4. An Uber for self-driving cars
Automated vehicles, when they are ready, won't magically deploy themselves into robotaxi services. They will require sophisticated dispatch and routing software like Uber and Lyft use today to match passengers with vehicles and get them to their destination, writes Axios' Joann Muller.
Why it matters: Most AV developers don't specialize in routing. They're focused on the AI and robotics necessary for vehicles to drive themselves.
- To become a viable business, self-driving cars will have to be deployed as a transportation service that is safe, reliable and affordable.
What's happening: RideOS, a San Francisco-based startup founded by former Uber engineers, has developed an open-source platform that any company can use to create its own ride-hailing network.
- It's the first time a set of ride-hailing applications has been open-sourced, allowing customers to rebrand or build new features on top of RideOS' technology.
- The Ridehail platform is compatible with both human- and robot-driven vehicles.
Among its initial customers is Voyage, the self-driving startup focused on ride-hailing in retirement communities, whose CEO, Oliver Cameron, is glad to tap RideOS' expertise.
- "We will always focus on what we do best, which is providing autonomous vehicle technology," he tells Axios. "We're not the world's best at building routing, pricing or apps."

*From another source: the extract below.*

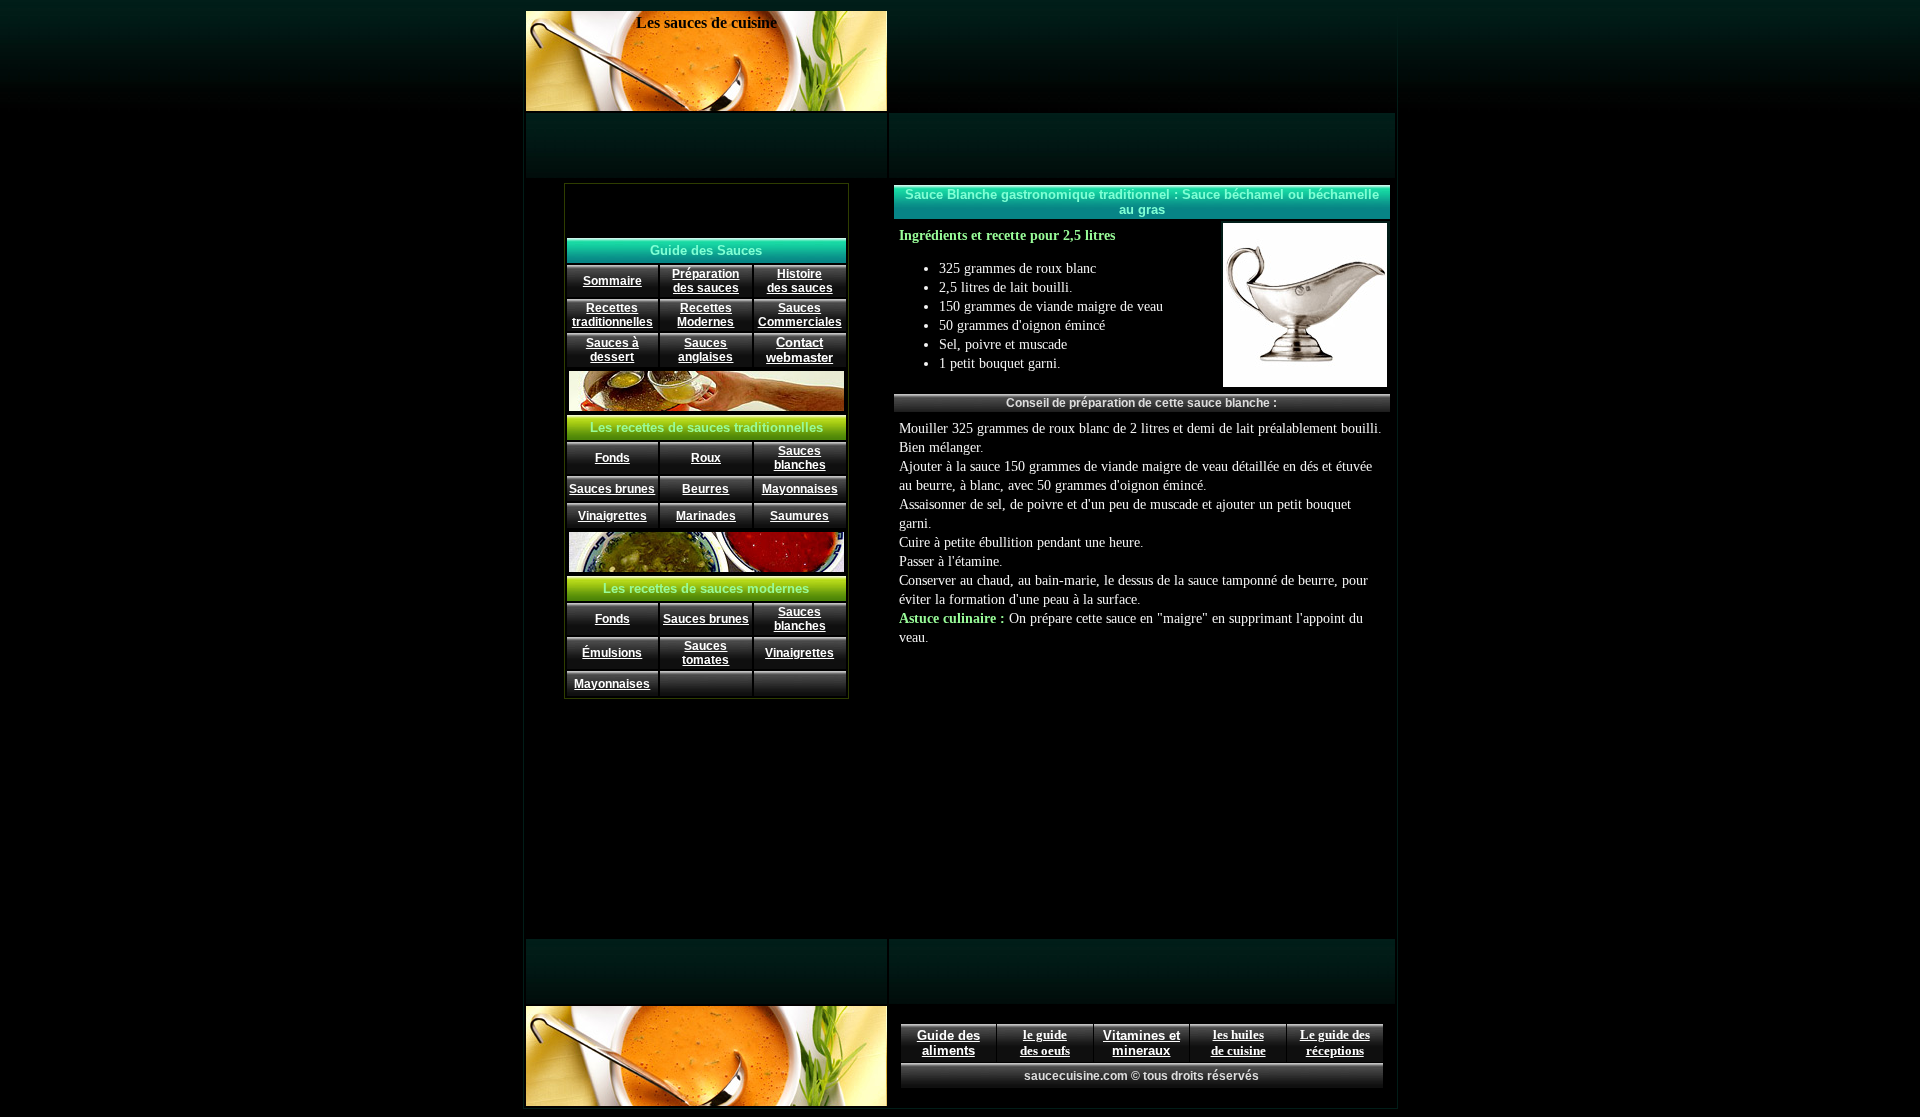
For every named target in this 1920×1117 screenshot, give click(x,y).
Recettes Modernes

What to watch: There's no reason Uber or Lyft couldn't squash a startup like RideOS if they decided to resell their own routing and dispatch software to other companies. It's basic plumbing, after all. So far, there's no sign that they plan to.
Subscribe to Joann's twice weekly Axios newsletter on Autonomous Vehicles.
5. Take note
- Impossible Foods, the plant-based meat maker, has hired Apple's Ravi Thakkar as its new VP of product management.
- Huawei employees have helped African governments spy on political opponents. (The Wall Street Journal)
- SuperGLUE, a new open-source toolkit for benchmarking the performance of conversational AI systems, was released by Facebook, Google, NYU and the University of Washington. (VentureBeat)
- WordPress founder Matt Mullenweg spoke in depth about the acquisition of Tumblr by his company, Automattic. (The Verge)
- The Wall Street Journal profiles "human-assisted AI" startup Engineer.ai and asks whether its AI claims are "inflated."
- 200 Google employees sign petition opposing cloud contract with Border Patrol. (The Verge)
- The hacker behind the Capital One breach had "terabytes of data" from 30 companies, court documents say (ZDNet)
6. After you Login
Is it a surrealistic media-jamming stunt? A fraternity prank? Or a marketing gimmick for a product yet to reveal itself?
We just don't know why a Mr. TV Head decided to drop 50 vintage television sets on front porches in Henrico County, Va. Someday, surely, we must.